### KUTIPAN TEKS ###

God gives us what we need, not what we want. Salah satunya adalah masalah, sesuatu yang
mayoritas dari kita pasti tidak senang untuk menerimanya. Namun dia ternyata
telah menjadi bagian dari cara sang pencipta membentuk umatnya, semakin percaya
kepada-Nya, atau mungkin bahkan menyelamatkan jiwa lainnya untuk masuk ke dalam
jalan menuju kehidupan yang Ia ajarkan. Namun semua rasa percaya pada-Nya itu
dapat menciptakan sebuah masalah pada mereka yang hanya berpikiran satu arah.
Alina (Cristina Flutur), datang ke biara di sebuah bukit yang bahkan
tidak mendapatkan aliran listrik, untuk menemui sahabat lamanya ketika masih
sekolah,Voichita (Cosmina Stratan).
Tujuan utama Alina adalah untuk meminta bantuan Voichita agar menolongnya
kembali ke Jerman, mendapatkan kembali pekerjaan disana, namun meminta Voichita
untuk ikut bersamanya. Sayangnya Voichita ternyata telah berubah, menjadi
seorang biarawati yang sangat taat pada agama, dan juga pada pemimpin biara
yang mereka sebut Father (Valeriu
Andriuta).
Hal tersebut semakin membuat Alina merasa frustasi, karena ia
justru merasa seolah menjadi orang yang sangat kotor dimata para penghuni
biara. Bahkan Voichita yang menolak tawarannya untuk kabur meminta Alina untuk
bergabung menjadi anggota biara, dalam upaya untuk membawa Alina ke jalan yang
benar. Dari sifat Voichita yang telah berubah, diminta untuk mengakui dosa,
ditambah tekanan mental yang selama ini terus menghantuinya, Alina meledak dan
akhirnya melakukan pemberontakkan yang merepotkan semua penghuni biara, sebuah
pemberontakkan yang ia sebut berasal dari sebuah suara yang terus memberi tahu
ia apa yang harus dilakukan.
Banyak pelajaran tentang agama yang disebarkan film ini,
memang terkesan segmented, namun Beyond
The Hills justru mengemas materi tersebut dengan sudut pandang yang sangat
umum meskipun ia memakai agama Katolik sebagai media utama ia berbicara. Tidak
terasa fanatisme yang kental, namun justru akan membawa anda kembali menyadari
bagaimana seharusnya cara hidup yang "benar" menurut sang pencipta
lewat sindiran-sindiran halus dan tajam yang ia tampilkan disetiap dialog.
Tapi itu hanyalah pondasi awal yang film ini miliki, karena
tujuan utama film ini tentu bukan untuk menyebarkan ajaran agama, melainkan
menggunakannya sebagai perantara untuk membawa penontonnya menuju pada
pemahaman yang selalu di ajarkan semua agama, yaitu percaya pada sang pencipta,
namun menggoyang prinsip tersebut dengan banyak pertanyaan yang halus namun
menghujam. Film ini seperti mempertanyakan ajaran agama lewat Alina, dimana apakah
hanya agama yang dapat membawa anda kedalam keselamatan? Ya, saya pernah
mendapatkan mata kuliah umum yang membahas masalah ini, dan saya sangat suka
ketika pertanyaan itu muncul.

###

• **DESKRIPSI LATIHAN**
Sebutkan setiap pemeran yang namanya tercantum dalam ulasan film Beyond The Hills di atas, masing-masing dengan tokoh yang dimainkannya.

### DATA YANG DIBERIKAN ###

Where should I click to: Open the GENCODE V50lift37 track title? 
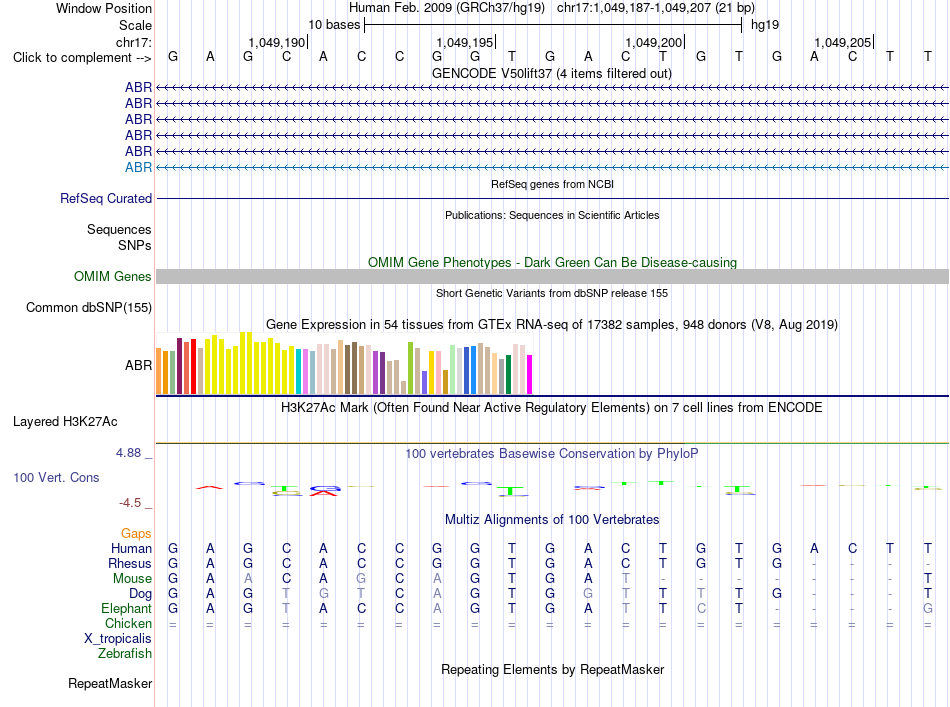coord(552,73)
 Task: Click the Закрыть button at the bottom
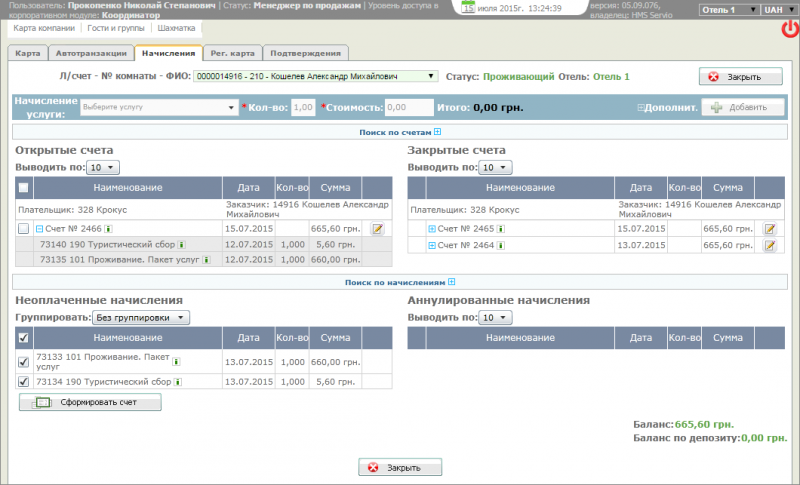click(x=400, y=467)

###

• **HASIL TUGAS**
Cristina Flutur sebagai Alina
Cosmina Stratan sebagai Voichita
Valeriu Andriuta sebagai Father